§ **Given data**
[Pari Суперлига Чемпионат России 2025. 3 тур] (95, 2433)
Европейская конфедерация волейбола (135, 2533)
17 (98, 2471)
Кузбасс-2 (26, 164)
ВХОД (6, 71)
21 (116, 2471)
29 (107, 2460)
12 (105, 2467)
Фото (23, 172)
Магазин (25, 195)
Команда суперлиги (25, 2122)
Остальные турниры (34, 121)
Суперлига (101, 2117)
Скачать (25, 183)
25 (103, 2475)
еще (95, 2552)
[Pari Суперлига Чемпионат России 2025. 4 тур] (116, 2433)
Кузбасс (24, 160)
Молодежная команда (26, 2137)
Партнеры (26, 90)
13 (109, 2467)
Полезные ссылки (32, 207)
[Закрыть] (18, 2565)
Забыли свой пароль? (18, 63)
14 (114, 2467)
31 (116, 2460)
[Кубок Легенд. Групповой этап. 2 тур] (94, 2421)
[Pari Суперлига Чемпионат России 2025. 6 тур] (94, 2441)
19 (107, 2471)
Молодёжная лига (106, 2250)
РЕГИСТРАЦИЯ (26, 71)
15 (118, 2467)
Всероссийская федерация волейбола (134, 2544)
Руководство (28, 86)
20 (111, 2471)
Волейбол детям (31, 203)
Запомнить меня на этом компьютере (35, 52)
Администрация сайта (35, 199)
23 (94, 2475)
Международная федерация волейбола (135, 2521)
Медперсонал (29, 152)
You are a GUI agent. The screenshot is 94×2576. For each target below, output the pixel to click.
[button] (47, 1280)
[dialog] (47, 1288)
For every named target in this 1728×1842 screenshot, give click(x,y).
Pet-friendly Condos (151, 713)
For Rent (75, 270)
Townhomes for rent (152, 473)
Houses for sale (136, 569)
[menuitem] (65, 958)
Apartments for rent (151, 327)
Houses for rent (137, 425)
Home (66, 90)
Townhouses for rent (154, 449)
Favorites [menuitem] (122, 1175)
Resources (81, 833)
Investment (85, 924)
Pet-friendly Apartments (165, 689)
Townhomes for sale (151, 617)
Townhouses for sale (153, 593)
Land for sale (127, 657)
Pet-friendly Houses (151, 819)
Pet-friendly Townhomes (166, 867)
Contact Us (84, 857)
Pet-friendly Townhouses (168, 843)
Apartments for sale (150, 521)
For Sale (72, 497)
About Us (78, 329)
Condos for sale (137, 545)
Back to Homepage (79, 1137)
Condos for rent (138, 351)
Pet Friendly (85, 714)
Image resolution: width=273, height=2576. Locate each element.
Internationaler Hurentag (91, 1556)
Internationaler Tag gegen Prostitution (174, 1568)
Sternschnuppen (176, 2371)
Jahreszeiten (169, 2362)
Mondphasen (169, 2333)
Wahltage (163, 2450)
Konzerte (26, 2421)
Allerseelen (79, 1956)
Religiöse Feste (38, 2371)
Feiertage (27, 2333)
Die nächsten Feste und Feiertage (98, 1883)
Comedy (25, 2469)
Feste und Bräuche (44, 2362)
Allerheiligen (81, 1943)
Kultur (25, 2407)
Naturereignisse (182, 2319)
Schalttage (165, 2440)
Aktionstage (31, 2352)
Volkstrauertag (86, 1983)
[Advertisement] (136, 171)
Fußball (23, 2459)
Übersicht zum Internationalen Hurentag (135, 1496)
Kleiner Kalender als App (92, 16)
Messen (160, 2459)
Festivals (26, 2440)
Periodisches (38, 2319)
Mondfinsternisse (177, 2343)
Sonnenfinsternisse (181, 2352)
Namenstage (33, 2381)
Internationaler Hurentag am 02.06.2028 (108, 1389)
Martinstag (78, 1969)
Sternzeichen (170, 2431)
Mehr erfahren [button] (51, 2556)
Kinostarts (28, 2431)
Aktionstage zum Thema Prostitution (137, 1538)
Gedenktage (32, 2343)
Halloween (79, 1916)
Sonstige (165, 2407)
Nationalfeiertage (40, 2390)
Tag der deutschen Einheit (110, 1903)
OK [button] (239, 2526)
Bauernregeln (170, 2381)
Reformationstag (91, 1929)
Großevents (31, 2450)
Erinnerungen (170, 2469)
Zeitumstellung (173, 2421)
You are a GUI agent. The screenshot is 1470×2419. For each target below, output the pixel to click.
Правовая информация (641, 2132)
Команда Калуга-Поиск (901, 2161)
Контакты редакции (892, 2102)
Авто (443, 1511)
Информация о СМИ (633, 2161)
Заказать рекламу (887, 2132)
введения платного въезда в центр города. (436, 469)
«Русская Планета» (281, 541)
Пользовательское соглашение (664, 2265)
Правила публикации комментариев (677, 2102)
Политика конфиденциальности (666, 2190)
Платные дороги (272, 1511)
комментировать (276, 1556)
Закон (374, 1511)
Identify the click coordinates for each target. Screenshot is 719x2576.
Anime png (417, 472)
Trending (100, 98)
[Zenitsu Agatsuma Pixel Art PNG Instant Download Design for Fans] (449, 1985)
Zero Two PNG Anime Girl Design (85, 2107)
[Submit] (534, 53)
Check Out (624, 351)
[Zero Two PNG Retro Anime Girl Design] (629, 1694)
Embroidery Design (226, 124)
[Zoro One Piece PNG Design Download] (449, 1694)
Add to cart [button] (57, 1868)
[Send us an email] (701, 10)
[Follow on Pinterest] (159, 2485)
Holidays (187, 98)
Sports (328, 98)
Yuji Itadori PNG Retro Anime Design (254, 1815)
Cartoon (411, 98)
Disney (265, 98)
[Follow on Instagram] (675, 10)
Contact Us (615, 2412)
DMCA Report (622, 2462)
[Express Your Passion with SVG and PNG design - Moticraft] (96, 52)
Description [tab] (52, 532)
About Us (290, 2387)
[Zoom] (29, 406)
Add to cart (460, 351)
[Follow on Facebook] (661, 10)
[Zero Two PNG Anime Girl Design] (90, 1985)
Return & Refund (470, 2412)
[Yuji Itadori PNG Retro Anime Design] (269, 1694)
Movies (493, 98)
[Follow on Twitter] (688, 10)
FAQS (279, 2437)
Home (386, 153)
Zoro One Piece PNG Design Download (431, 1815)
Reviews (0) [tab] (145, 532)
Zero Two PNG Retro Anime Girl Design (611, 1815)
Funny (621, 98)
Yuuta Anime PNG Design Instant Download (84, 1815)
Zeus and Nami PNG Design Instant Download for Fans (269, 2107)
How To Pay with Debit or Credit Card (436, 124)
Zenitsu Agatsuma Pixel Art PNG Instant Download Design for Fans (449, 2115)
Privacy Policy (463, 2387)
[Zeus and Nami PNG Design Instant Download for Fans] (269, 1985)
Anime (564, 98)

§ **Problem to solve**
Every record above needs to be copied exactly.

§ **Result of this exercise**
[Pari Суперлига Чемпионат России 2025. 3 тур] (95, 2433)
Европейская конфедерация волейбола (135, 2533)
17 (98, 2471)
Кузбасс-2 (26, 164)
ВХОД (6, 71)
21 (116, 2471)
29 (107, 2460)
12 (105, 2467)
Фото (23, 172)
Магазин (25, 195)
Команда суперлиги (25, 2122)
Остальные турниры (34, 121)
Суперлига (101, 2117)
Скачать (25, 183)
25 (103, 2475)
еще (95, 2552)
[Pari Суперлига Чемпионат России 2025. 4 тур] (116, 2433)
Кузбасс (24, 160)
Молодежная команда (26, 2137)
Партнеры (26, 90)
13 (109, 2467)
Полезные ссылки (32, 207)
[Закрыть] (18, 2565)
Забыли свой пароль? (18, 63)
14 (114, 2467)
31 (116, 2460)
[Кубок Легенд. Групповой этап. 2 тур] (94, 2421)
[Pari Суперлига Чемпионат России 2025. 6 тур] (94, 2441)
19 (107, 2471)
Молодёжная лига (106, 2250)
РЕГИСТРАЦИЯ (26, 71)
15 (118, 2467)
Всероссийская федерация волейбола (134, 2544)
Руководство (28, 86)
20 (111, 2471)
Волейбол детям (31, 203)
Запомнить меня на этом компьютере (35, 52)
Администрация сайта (35, 199)
23 (94, 2475)
Международная федерация волейбола (135, 2521)
Медперсонал (29, 152)
You are a GUI agent. The screenshot is 94×2576. For each target below, output the pixel to click.
[button] (47, 1280)
[dialog] (47, 1288)
For every named target in this 1728×1842 screenshot, give click(x,y).
Pet-friendly Condos (151, 713)
For Rent (75, 270)
Townhomes for rent (152, 473)
Houses for sale (136, 569)
[menuitem] (65, 958)
Apartments for rent (151, 327)
Houses for rent (137, 425)
Home (66, 90)
Townhouses for rent (154, 449)
Favorites [menuitem] (122, 1175)
Resources (81, 833)
Investment (85, 924)
Pet-friendly Apartments (165, 689)
Townhomes for sale (151, 617)
Townhouses for sale (153, 593)
Land for sale (127, 657)
Pet-friendly Houses (151, 819)
Pet-friendly Townhomes (166, 867)
Contact Us (84, 857)
Pet-friendly Townhouses (168, 843)
Apartments for sale (150, 521)
For Sale (72, 497)
About Us (78, 329)
Condos for sale (137, 545)
Back to Homepage (79, 1137)
Condos for rent (138, 351)
Pet Friendly (85, 714)
Image resolution: width=273, height=2576. Locate each element.
Internationaler Hurentag (91, 1556)
Internationaler Tag gegen Prostitution (174, 1568)
Sternschnuppen (176, 2371)
Jahreszeiten (169, 2362)
Mondphasen (169, 2333)
Wahltage (163, 2450)
Konzerte (26, 2421)
Allerseelen (79, 1956)
Religiöse Feste (38, 2371)
Feiertage (27, 2333)
Die nächsten Feste und Feiertage (98, 1883)
Comedy (25, 2469)
Feste und Bräuche (44, 2362)
Allerheiligen (81, 1943)
Kultur (25, 2407)
Naturereignisse (182, 2319)
Schalttage (165, 2440)
Aktionstage (31, 2352)
Volkstrauertag (86, 1983)
[Advertisement] (136, 171)
Fußball (23, 2459)
Übersicht zum Internationalen Hurentag (135, 1496)
Kleiner Kalender als App (92, 16)
Messen (160, 2459)
Festivals (26, 2440)
Periodisches (38, 2319)
Mondfinsternisse (177, 2343)
Sonnenfinsternisse (181, 2352)
Namenstage (33, 2381)
Internationaler Hurentag am 02.06.2028 (108, 1389)
Martinstag (78, 1969)
Sternzeichen (170, 2431)
Mehr erfahren [button] (51, 2556)
Kinostarts (28, 2431)
Aktionstage zum Thema Prostitution (137, 1538)
Gedenktage (32, 2343)
Halloween (79, 1916)
Sonstige (165, 2407)
Nationalfeiertage (40, 2390)
Tag der deutschen Einheit (110, 1903)
OK [button] (239, 2526)
Bauernregeln (170, 2381)
Reformationstag (91, 1929)
Großevents (31, 2450)
Erinnerungen (170, 2469)
Zeitumstellung (173, 2421)
You are a GUI agent. The screenshot is 1470×2419. For each target below, output the pixel to click.
Правовая информация (641, 2132)
Команда Калуга-Поиск (901, 2161)
Контакты редакции (892, 2102)
Авто (443, 1511)
Информация о СМИ (633, 2161)
Заказать рекламу (887, 2132)
введения платного въезда в центр города. (436, 469)
«Русская Планета» (281, 541)
Пользовательское соглашение (664, 2265)
Правила публикации комментариев (677, 2102)
Политика конфиденциальности (666, 2190)
Платные дороги (272, 1511)
комментировать (276, 1556)
Закон (374, 1511)
Identify the click coordinates for each target. Screenshot is 719x2576.
Anime png (417, 472)
Trending (100, 98)
[Zenitsu Agatsuma Pixel Art PNG Instant Download Design for Fans] (449, 1985)
Zero Two PNG Anime Girl Design (85, 2107)
[Submit] (534, 53)
Check Out (624, 351)
[Zero Two PNG Retro Anime Girl Design] (629, 1694)
Embroidery Design (226, 124)
[Zoro One Piece PNG Design Download] (449, 1694)
Add to cart [button] (57, 1868)
[Send us an email] (701, 10)
[Follow on Pinterest] (159, 2485)
Holidays (187, 98)
Sports (328, 98)
Yuji Itadori PNG Retro Anime Design (254, 1815)
Cartoon (411, 98)
Disney (265, 98)
[Follow on Instagram] (675, 10)
Contact Us (615, 2412)
DMCA Report (622, 2462)
[Express Your Passion with SVG and PNG design - Moticraft] (96, 52)
Description [tab] (52, 532)
About Us (290, 2387)
[Zoom] (29, 406)
Add to cart (460, 351)
[Follow on Facebook] (661, 10)
[Zero Two PNG Anime Girl Design] (90, 1985)
Return & Refund (470, 2412)
[Yuji Itadori PNG Retro Anime Design] (269, 1694)
Movies (493, 98)
[Follow on Twitter] (688, 10)
FAQS (279, 2437)
Home (386, 153)
Zoro One Piece PNG Design Download (431, 1815)
Reviews (0) [tab] (145, 532)
Zero Two PNG Retro Anime Girl Design (611, 1815)
Funny (621, 98)
Yuuta Anime PNG Design Instant Download (84, 1815)
Zeus and Nami PNG Design Instant Download for Fans (269, 2107)
How To Pay with Debit or Credit Card (436, 124)
Zenitsu Agatsuma Pixel Art PNG Instant Download Design for Fans (449, 2115)
Privacy Policy (463, 2387)
[Zeus and Nami PNG Design Instant Download for Fans] (269, 1985)
Anime (564, 98)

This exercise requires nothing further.